Einstein’s speed limit suggests we may never travel far and thus see much beyond what we see now. We rely on gravitational lensing to see the most distant galaxies which appear almost as single points of light and we see them as they were billions of years ago.
Space images of objects closer to home are often not entirely what our eyes would see. Infrared and radio waves are used to penetrate cosmic dust clouds and emissions outside the visible spectrum are converted into false colour.
What does it really look like way way out there? What does it look like now?
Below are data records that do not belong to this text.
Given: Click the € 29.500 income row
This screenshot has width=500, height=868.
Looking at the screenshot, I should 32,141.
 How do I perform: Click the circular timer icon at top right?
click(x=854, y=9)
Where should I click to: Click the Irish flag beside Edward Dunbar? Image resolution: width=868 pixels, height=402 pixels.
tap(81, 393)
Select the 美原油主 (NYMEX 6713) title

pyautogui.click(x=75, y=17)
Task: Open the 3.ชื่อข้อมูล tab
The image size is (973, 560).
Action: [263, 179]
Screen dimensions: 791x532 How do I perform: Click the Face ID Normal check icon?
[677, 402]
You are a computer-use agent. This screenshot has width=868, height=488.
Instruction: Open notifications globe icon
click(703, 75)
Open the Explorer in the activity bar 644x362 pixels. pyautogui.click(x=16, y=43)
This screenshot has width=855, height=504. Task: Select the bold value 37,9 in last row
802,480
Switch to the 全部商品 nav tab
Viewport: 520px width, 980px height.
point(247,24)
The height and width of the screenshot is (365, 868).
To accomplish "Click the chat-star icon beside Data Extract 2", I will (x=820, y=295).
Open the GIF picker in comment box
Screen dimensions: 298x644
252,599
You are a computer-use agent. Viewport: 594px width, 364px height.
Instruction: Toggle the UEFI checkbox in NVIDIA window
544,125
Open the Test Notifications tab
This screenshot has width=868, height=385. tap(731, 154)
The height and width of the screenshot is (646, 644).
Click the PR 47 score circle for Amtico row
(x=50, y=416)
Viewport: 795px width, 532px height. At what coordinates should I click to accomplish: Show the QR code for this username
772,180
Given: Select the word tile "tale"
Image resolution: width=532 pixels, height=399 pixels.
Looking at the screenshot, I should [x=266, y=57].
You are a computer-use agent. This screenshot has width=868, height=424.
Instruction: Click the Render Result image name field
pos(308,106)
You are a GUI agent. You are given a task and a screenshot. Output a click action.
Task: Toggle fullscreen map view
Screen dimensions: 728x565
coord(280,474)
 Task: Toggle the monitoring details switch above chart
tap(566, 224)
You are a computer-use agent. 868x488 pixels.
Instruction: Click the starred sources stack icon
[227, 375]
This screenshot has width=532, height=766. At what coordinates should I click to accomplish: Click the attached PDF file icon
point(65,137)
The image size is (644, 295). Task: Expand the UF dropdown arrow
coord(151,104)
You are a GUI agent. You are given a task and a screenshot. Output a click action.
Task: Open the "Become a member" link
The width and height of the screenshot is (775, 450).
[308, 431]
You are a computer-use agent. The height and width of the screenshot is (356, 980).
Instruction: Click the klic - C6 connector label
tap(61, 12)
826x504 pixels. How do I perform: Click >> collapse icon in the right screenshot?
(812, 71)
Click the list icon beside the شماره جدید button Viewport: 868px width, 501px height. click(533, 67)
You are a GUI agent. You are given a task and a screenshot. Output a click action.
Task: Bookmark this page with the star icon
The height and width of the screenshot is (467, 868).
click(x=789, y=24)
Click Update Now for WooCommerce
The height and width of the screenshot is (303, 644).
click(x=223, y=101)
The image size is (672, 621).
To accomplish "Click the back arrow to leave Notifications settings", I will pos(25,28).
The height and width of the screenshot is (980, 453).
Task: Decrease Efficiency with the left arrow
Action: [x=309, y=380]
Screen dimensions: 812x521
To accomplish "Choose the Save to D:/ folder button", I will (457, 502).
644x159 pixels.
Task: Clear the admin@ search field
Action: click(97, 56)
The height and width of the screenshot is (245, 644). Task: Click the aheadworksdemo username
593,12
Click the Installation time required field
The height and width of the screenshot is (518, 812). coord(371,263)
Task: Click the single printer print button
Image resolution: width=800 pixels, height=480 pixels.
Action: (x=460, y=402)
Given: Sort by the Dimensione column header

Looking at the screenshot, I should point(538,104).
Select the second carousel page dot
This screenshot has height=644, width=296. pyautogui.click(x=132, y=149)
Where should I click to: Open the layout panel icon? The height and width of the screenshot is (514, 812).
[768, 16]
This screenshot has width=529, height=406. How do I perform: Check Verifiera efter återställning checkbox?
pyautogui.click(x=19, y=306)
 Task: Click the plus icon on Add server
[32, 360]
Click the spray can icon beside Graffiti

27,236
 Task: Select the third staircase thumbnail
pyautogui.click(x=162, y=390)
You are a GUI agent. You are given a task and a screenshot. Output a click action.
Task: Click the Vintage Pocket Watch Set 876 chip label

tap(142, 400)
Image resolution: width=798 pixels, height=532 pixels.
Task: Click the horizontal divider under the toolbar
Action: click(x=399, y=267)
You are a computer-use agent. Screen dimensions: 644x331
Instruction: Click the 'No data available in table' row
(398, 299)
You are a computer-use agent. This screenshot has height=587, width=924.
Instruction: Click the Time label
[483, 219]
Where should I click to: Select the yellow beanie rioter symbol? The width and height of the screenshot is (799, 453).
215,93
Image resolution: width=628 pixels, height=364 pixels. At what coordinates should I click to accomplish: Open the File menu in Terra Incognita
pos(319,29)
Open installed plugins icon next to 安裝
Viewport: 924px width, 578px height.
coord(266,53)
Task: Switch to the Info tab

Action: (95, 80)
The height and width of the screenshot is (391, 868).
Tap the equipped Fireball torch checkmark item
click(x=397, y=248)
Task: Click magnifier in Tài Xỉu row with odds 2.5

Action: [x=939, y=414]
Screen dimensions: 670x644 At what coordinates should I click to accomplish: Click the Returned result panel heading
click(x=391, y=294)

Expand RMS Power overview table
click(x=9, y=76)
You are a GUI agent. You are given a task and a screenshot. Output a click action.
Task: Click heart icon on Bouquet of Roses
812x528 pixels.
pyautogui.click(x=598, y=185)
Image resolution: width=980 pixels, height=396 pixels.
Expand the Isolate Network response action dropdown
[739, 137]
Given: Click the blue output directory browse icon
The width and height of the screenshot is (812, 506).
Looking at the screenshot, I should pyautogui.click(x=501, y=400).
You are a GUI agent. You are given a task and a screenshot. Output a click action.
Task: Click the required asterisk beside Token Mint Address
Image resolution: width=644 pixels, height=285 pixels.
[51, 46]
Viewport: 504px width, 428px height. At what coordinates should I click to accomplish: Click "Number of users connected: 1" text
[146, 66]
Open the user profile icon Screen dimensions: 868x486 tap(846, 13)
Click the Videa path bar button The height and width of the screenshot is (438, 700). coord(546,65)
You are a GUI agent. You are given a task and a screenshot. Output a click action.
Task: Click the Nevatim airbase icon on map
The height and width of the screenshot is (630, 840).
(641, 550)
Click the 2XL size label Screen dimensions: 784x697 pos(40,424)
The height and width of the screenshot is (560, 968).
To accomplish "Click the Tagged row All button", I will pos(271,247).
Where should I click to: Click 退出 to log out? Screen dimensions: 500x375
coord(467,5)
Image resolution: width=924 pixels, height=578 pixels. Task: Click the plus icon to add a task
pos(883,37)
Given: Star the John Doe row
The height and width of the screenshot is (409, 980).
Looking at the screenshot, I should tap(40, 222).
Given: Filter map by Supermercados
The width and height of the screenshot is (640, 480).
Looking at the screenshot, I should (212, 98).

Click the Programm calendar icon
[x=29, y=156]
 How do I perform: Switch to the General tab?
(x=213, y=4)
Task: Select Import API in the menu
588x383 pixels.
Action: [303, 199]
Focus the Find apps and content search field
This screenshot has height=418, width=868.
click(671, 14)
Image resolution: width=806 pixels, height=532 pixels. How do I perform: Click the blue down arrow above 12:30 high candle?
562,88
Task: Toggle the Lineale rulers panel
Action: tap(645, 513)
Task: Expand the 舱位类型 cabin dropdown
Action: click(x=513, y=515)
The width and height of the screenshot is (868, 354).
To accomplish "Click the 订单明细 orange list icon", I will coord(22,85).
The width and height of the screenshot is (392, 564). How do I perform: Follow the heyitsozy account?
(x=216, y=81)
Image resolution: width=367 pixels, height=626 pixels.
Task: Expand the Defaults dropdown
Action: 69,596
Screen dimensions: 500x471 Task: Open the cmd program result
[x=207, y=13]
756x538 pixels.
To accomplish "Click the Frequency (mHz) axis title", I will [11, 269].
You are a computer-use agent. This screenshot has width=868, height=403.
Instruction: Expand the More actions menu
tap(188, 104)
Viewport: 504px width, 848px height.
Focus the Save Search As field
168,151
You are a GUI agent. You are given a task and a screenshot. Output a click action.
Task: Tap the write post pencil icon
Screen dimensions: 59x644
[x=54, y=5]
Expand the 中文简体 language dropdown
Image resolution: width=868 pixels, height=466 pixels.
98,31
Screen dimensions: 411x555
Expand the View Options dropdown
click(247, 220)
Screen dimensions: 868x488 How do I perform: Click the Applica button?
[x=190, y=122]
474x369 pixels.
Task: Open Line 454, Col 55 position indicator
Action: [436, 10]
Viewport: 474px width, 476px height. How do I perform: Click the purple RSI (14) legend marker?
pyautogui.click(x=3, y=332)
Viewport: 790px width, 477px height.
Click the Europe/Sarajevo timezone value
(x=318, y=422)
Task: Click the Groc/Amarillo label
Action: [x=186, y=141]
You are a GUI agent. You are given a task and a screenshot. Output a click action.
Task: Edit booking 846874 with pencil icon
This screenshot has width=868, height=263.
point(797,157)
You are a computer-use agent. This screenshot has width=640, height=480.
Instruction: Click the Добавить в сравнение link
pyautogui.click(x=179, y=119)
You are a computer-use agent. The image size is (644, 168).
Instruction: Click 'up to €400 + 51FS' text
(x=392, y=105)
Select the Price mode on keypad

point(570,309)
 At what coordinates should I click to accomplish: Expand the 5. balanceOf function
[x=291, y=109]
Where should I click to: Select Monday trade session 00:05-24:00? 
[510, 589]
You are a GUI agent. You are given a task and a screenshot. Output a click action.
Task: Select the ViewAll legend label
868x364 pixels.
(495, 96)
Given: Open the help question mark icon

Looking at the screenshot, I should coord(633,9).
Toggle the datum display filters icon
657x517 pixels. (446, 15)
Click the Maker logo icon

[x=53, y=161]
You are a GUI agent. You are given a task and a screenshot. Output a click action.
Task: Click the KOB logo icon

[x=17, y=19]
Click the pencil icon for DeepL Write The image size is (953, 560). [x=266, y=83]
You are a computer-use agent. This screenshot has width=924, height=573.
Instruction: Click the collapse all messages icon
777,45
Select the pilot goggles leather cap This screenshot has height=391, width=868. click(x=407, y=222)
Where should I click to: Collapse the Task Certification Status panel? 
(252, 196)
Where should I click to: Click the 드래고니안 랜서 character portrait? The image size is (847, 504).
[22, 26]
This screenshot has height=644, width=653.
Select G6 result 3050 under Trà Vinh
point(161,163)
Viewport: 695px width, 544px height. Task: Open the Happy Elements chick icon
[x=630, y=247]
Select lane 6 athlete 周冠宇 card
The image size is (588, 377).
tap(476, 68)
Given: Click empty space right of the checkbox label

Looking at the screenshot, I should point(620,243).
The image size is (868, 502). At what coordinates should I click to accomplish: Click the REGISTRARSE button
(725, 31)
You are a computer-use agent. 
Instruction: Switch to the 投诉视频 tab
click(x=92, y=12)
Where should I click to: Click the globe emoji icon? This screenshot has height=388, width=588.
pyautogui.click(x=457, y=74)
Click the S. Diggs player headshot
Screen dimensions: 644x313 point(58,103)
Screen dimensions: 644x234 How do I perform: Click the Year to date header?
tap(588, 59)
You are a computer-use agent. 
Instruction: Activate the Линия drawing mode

What else is out there?
Drawing from the ubiquity of space photographs in popular culture, key themes in the exhibition are space, time, distance and scale, and our need to make things manageable and understandable by the way that we label them, when some things are neither manageable nor (to most of us) understandable.
The work layers many of the things that intrigue me – scale, from the unimaginably minute to the impossibly vast and the sense of perspective engendered by this; – time, from the instant of capture back through 13.7 billion years to when time began; – science, from the pure to the fiction.
The images are created in camera on film referencing the notion that film doesn’t lie and yet questioning reality. There is no way this could be real, could it?